* **Aim of the exercise**
Each line of the data below holding the word "size" must be copied.

Stored items
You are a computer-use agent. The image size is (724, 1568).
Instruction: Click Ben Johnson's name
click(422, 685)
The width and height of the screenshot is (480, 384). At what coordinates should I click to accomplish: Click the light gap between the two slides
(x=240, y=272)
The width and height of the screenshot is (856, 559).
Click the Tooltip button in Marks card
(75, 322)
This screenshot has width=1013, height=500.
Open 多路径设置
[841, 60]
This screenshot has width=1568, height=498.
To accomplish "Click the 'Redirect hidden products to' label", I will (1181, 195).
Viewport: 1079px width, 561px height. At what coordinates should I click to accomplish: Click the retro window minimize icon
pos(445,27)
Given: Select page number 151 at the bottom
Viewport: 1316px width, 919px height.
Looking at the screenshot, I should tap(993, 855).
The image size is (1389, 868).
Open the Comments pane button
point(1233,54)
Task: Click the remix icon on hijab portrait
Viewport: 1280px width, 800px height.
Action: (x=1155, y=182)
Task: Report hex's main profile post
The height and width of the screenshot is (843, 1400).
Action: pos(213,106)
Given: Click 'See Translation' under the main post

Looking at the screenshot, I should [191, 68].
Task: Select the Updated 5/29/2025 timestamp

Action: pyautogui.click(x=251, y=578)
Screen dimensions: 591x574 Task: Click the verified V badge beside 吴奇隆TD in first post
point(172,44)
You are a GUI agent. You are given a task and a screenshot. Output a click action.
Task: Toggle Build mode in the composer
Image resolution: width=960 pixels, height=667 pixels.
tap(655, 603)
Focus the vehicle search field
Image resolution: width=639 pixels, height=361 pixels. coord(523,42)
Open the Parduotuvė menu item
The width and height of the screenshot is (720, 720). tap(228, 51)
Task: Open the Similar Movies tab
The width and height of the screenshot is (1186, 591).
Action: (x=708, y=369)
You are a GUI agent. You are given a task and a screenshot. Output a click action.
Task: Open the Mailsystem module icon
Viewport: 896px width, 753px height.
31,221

* **Response area**
You are a computer-use agent. The image size is (724, 1568).
The image size is (1389, 868).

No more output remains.